Try it:
Below are entries to be transcribed exactly; exclude the pictures from the copy.

Information:
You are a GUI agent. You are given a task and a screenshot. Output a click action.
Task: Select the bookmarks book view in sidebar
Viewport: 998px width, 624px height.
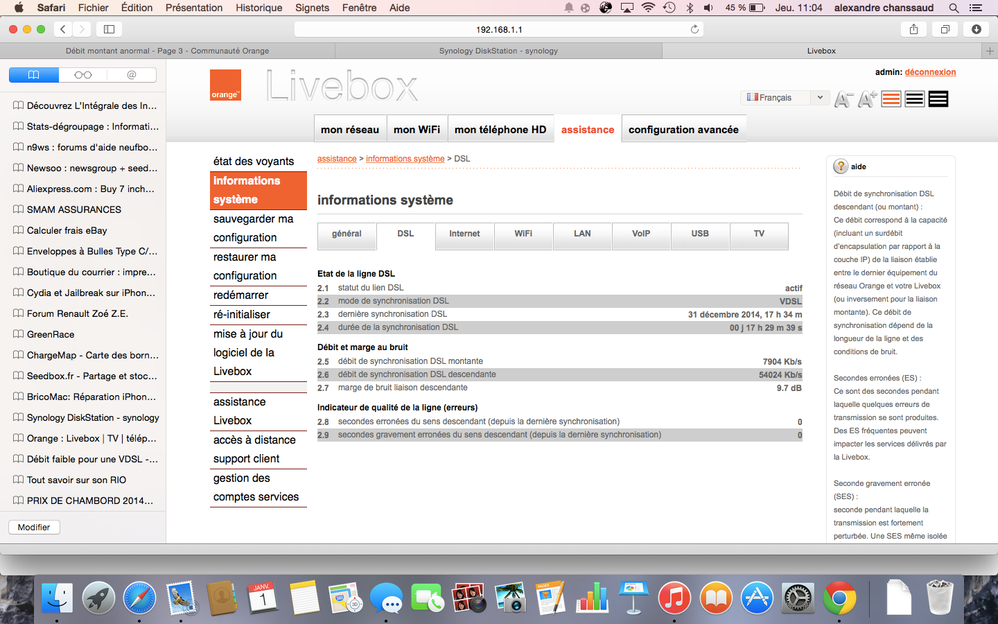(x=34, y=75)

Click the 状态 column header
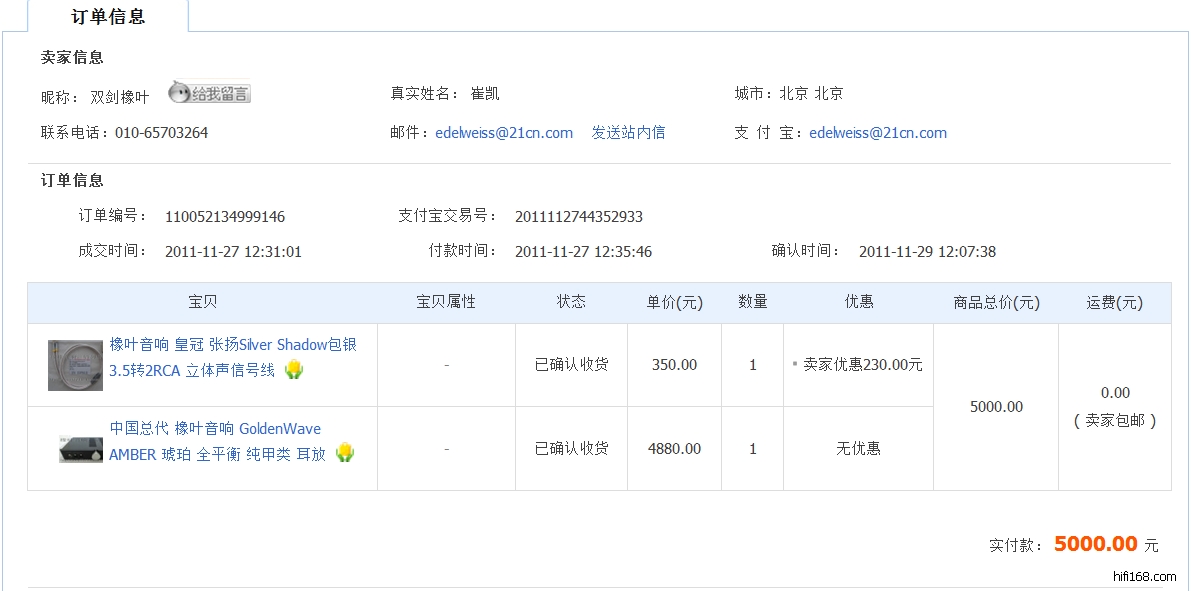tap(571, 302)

Result:
You are a GUI agent. You are given a task and a screenshot. Output a click action.
Task: Select the bookmarks book view in sidebar
Viewport: 998px width, 624px height.
(x=34, y=75)

Click the 状态 column header
tap(571, 302)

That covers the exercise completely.